Records from a dataset:
▽

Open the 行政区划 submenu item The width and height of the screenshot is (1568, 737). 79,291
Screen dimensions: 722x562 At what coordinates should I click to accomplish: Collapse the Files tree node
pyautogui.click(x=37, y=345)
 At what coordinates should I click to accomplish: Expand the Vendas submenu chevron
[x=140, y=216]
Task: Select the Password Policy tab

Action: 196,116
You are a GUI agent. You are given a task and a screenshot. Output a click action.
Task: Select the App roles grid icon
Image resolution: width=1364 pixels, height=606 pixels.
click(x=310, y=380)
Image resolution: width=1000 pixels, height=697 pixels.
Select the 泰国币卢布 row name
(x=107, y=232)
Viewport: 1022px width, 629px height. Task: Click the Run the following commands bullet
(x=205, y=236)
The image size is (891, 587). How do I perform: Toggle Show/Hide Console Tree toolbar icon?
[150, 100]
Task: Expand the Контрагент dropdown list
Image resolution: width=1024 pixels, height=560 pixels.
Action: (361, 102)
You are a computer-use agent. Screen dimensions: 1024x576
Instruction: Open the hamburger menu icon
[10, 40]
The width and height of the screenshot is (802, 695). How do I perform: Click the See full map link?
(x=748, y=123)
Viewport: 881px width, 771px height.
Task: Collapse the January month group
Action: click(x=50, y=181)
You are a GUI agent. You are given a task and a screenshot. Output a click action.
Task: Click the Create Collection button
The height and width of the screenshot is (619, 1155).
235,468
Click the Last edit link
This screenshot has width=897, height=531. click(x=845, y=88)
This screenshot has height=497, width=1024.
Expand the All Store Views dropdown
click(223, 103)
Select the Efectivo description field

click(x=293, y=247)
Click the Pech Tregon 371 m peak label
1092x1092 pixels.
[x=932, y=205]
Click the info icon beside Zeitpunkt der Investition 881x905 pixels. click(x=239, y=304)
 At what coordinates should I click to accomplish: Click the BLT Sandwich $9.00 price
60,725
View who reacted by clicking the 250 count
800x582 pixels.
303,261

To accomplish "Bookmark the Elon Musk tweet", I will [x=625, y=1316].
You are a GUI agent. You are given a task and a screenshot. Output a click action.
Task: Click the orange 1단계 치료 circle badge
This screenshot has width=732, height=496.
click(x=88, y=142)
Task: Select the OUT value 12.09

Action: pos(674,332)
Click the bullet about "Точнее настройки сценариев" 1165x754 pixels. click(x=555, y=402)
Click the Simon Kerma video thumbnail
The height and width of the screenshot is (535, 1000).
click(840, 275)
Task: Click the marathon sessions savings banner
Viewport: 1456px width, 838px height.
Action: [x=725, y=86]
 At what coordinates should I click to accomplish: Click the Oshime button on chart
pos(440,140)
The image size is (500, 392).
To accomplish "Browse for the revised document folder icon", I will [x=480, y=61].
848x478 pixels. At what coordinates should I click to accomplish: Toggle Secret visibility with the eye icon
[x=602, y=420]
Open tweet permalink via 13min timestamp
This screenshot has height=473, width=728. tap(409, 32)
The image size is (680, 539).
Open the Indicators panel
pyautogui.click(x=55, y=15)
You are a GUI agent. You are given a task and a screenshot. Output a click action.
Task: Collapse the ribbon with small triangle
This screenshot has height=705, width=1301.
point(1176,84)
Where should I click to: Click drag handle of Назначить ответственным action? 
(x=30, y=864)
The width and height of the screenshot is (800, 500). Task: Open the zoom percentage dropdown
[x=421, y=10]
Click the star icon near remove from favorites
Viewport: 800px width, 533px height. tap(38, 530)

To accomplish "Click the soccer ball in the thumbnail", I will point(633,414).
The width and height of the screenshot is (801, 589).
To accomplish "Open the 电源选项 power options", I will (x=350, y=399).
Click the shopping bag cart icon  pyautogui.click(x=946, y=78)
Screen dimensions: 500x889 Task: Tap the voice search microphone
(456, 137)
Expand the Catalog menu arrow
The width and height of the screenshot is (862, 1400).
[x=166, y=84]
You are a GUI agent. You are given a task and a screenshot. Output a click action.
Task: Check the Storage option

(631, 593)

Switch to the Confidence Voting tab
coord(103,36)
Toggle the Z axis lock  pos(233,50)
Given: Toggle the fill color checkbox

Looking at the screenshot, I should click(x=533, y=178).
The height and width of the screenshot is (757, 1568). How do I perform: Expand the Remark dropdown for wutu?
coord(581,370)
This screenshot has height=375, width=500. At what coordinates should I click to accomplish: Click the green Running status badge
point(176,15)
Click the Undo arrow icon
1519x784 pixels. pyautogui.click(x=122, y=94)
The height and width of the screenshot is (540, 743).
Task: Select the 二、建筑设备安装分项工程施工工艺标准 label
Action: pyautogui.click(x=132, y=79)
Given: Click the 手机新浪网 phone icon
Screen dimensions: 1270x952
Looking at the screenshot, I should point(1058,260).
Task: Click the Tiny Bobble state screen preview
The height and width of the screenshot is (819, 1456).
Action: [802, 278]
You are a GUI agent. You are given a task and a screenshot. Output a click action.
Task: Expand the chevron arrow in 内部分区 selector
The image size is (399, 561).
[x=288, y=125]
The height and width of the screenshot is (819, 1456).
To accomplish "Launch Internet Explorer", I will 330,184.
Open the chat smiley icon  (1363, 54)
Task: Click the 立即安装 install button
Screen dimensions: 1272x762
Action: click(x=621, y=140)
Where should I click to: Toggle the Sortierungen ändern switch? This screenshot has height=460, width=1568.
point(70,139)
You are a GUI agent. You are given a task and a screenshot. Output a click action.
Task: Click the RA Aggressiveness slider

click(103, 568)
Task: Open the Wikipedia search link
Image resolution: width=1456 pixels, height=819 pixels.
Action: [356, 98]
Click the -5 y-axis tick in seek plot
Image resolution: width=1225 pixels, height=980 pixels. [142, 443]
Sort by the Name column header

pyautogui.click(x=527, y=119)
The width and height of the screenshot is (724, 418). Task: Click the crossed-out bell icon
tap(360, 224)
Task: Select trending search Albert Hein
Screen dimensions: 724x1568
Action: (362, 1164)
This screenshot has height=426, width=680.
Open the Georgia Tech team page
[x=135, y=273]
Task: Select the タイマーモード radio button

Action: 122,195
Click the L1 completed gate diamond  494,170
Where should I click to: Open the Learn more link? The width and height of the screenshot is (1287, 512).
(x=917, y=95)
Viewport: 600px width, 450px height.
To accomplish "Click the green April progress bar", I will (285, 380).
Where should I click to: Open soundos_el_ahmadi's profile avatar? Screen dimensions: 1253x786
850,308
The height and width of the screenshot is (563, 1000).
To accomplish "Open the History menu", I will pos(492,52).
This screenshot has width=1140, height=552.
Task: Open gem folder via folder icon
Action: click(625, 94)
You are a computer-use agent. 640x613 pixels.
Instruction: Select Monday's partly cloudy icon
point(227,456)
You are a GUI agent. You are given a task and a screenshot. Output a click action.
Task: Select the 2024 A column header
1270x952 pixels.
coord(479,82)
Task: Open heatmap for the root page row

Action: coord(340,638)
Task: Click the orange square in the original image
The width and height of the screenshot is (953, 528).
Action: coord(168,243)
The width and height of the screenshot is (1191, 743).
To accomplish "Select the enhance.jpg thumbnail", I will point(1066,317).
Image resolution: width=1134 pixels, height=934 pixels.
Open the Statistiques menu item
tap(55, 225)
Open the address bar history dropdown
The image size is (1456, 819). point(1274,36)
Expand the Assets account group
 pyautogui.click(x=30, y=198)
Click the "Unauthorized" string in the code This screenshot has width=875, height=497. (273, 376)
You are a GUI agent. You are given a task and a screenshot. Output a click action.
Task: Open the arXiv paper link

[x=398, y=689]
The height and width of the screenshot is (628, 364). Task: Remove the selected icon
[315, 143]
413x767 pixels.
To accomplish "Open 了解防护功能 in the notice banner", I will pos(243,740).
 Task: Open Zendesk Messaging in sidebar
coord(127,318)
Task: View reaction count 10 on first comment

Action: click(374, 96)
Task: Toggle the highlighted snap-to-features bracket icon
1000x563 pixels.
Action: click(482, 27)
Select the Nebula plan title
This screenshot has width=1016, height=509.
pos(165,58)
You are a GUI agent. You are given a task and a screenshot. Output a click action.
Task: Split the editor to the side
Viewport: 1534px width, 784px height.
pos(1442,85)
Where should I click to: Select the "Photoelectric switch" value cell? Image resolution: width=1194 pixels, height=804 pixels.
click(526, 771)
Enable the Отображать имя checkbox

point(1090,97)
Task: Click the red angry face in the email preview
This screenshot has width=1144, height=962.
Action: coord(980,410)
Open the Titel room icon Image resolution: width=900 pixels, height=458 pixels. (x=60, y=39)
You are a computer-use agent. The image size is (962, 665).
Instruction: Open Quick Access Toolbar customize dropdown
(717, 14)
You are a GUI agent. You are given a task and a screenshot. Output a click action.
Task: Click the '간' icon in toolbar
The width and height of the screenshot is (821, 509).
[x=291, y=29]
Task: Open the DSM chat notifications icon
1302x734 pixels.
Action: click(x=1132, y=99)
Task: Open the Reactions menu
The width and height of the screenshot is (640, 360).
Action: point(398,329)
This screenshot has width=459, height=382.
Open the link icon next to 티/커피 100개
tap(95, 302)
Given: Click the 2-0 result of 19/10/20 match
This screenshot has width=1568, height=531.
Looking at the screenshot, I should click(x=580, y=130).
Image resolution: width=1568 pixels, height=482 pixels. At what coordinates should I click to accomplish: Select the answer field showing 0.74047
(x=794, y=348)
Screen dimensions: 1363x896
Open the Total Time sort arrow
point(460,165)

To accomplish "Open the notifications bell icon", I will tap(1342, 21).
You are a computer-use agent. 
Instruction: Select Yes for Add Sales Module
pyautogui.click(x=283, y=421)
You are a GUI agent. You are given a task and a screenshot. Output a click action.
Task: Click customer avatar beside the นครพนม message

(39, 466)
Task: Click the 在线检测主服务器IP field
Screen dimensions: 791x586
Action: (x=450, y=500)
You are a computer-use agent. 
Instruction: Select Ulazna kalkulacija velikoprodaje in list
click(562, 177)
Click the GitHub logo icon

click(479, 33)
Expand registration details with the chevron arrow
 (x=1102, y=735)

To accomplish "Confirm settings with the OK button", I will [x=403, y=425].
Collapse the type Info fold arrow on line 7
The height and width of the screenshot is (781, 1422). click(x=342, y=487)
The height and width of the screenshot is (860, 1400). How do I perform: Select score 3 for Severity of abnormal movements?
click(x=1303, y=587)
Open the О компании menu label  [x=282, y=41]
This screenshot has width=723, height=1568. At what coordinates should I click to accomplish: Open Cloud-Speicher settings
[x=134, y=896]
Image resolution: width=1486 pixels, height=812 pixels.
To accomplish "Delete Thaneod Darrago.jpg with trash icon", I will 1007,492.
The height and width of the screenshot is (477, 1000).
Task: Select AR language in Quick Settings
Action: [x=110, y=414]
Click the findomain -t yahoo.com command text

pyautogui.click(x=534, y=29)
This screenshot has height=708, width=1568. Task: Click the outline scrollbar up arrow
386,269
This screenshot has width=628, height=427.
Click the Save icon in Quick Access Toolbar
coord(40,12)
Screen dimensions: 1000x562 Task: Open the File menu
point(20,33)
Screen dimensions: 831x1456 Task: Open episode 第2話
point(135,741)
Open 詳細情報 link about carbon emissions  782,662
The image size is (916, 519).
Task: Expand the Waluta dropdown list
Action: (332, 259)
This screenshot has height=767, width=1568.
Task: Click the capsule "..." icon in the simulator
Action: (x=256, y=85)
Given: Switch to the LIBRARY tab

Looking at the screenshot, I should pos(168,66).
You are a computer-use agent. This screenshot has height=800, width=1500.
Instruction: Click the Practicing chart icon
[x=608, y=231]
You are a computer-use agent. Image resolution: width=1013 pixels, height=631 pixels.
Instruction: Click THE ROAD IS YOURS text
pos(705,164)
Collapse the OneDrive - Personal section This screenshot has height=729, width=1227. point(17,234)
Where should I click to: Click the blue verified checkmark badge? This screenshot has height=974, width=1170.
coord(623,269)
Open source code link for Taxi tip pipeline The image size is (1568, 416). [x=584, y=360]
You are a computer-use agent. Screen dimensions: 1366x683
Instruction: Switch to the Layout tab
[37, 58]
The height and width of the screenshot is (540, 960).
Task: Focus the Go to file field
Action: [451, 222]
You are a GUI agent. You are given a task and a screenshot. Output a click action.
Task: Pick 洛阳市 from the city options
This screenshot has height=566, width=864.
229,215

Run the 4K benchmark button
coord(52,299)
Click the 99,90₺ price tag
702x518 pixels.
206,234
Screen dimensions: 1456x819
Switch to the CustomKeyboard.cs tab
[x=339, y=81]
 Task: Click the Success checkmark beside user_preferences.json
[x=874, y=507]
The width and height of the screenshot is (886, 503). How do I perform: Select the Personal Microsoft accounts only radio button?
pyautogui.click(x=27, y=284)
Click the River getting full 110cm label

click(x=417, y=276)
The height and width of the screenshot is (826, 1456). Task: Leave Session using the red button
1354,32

△

**Directive:** Rewrite the data from its start through the line that contains "This screenshot has width=897, height=531.", replacing "GUI agent" with "GUI assistant" and leaving everything else unchanged.

**Solution to the exercise:**
Open the 行政区划 submenu item The width and height of the screenshot is (1568, 737). 79,291
Screen dimensions: 722x562 At what coordinates should I click to accomplish: Collapse the Files tree node
pyautogui.click(x=37, y=345)
 At what coordinates should I click to accomplish: Expand the Vendas submenu chevron
[x=140, y=216]
Task: Select the Password Policy tab

Action: 196,116
You are a GUI assistant. You are given a task and a screenshot. Output a click action.
Task: Select the App roles grid icon
Image resolution: width=1364 pixels, height=606 pixels.
click(x=310, y=380)
Image resolution: width=1000 pixels, height=697 pixels.
Select the 泰国币卢布 row name
(x=107, y=232)
Viewport: 1022px width, 629px height. Task: Click the Run the following commands bullet
(x=205, y=236)
The image size is (891, 587). How do I perform: Toggle Show/Hide Console Tree toolbar icon?
[150, 100]
Task: Expand the Контрагент dropdown list
Image resolution: width=1024 pixels, height=560 pixels.
Action: (361, 102)
You are a computer-use agent. Screen dimensions: 1024x576
Instruction: Open the hamburger menu icon
[10, 40]
The width and height of the screenshot is (802, 695). How do I perform: Click the See full map link?
(x=748, y=123)
Viewport: 881px width, 771px height.
Task: Collapse the January month group
Action: click(x=50, y=181)
You are a GUI assistant. You are given a task and a screenshot. Output a click action.
Task: Click the Create Collection button
The height and width of the screenshot is (619, 1155).
235,468
Click the Last edit link
This screenshot has width=897, height=531. click(x=845, y=88)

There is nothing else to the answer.